The dorsal skin is emerald green in hue (thus the common name), with a white triangle patch pattern that is evenly distributed.
Corn Snakes (also known as Red Rat Snakes) can be found throughout the southeastern and central parts of the United States. These stunning reptiles can grow up to 6 feet long and are frequently seen in regions where small rodents congregate, as this is their principal food source. They’re calm snakes that make wonderful pets because they’re easy to care for and don’t bite much, making them a fantastic choice even for young snake aficionados.

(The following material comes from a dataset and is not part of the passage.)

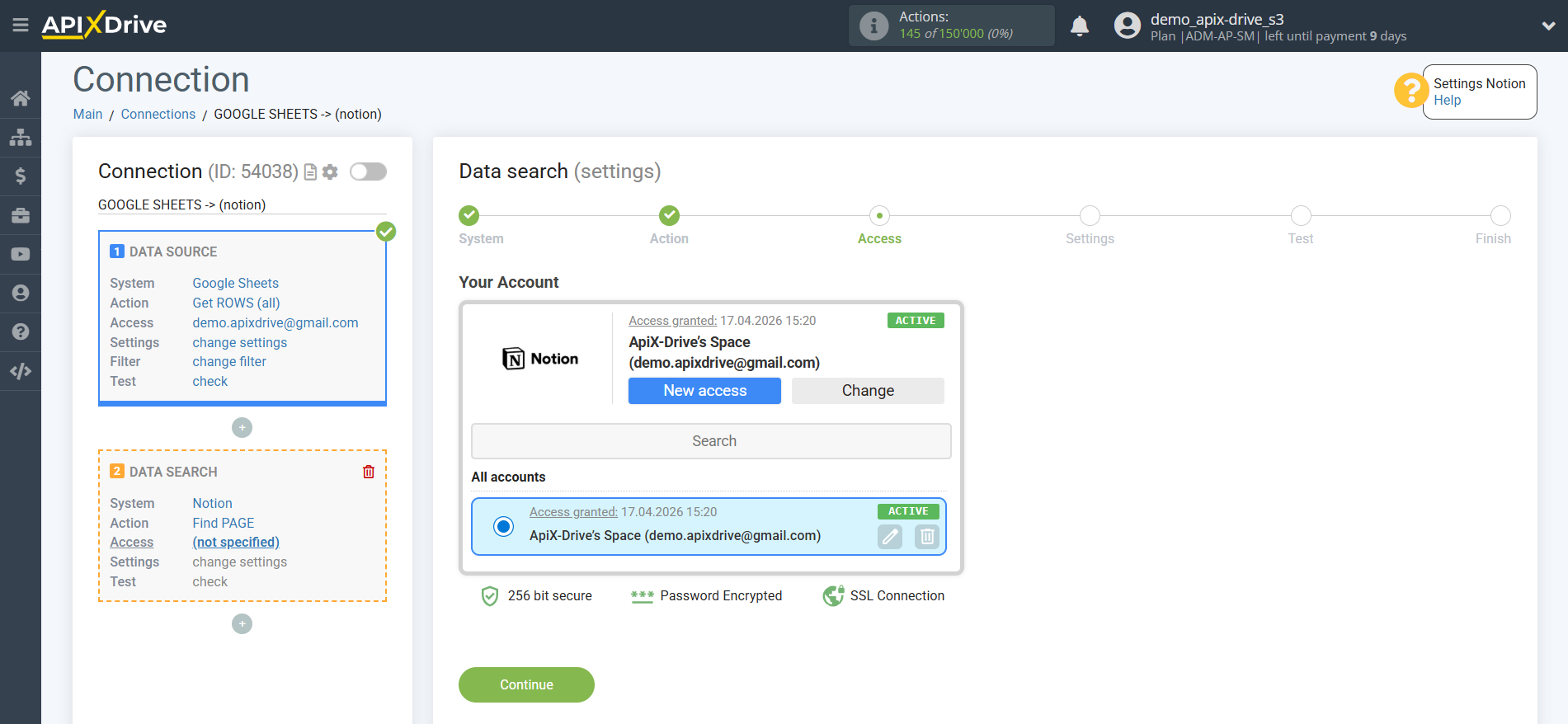Open the connections hierarchy icon in sidebar
Screen dimensions: 1568x724
(x=21, y=137)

Blue Malaysian Coral Snake
The body of this stunning snake is blue and black, with a brilliant red head and tail to match. It has a stunning appearance, but it isn’t very pleasant. And it’s both of those things at the same time! This coral snake is a Malaysian species that feeds on other snakes. It’s not a snake you’d want to own. It uses a clever defense tactic to ward off predators: it flips over and displays its bright red belly while utilising its tail as a decoy for its head. Malaysia, Thailand, Cambodia, and Singapore are all home to this snake.
Emerald Green Pit Viper
The stunning emerald green pit viper rounds out our list. As you may know, Pit vipers are among the world’s most venomous snakes. In the Himalayan mountains of Burma, emerald green vipers were first discovered in 2002. These snakes feature striking green markings on their bodies and white and red stripes and are known as the emerald viper. These lovely snakes can reach lengths of up to four feet.
This viper, like all vipers, is deadly and has fangs that are hinged. Pit vipers are legal to own in various states in the United States if you have a permit.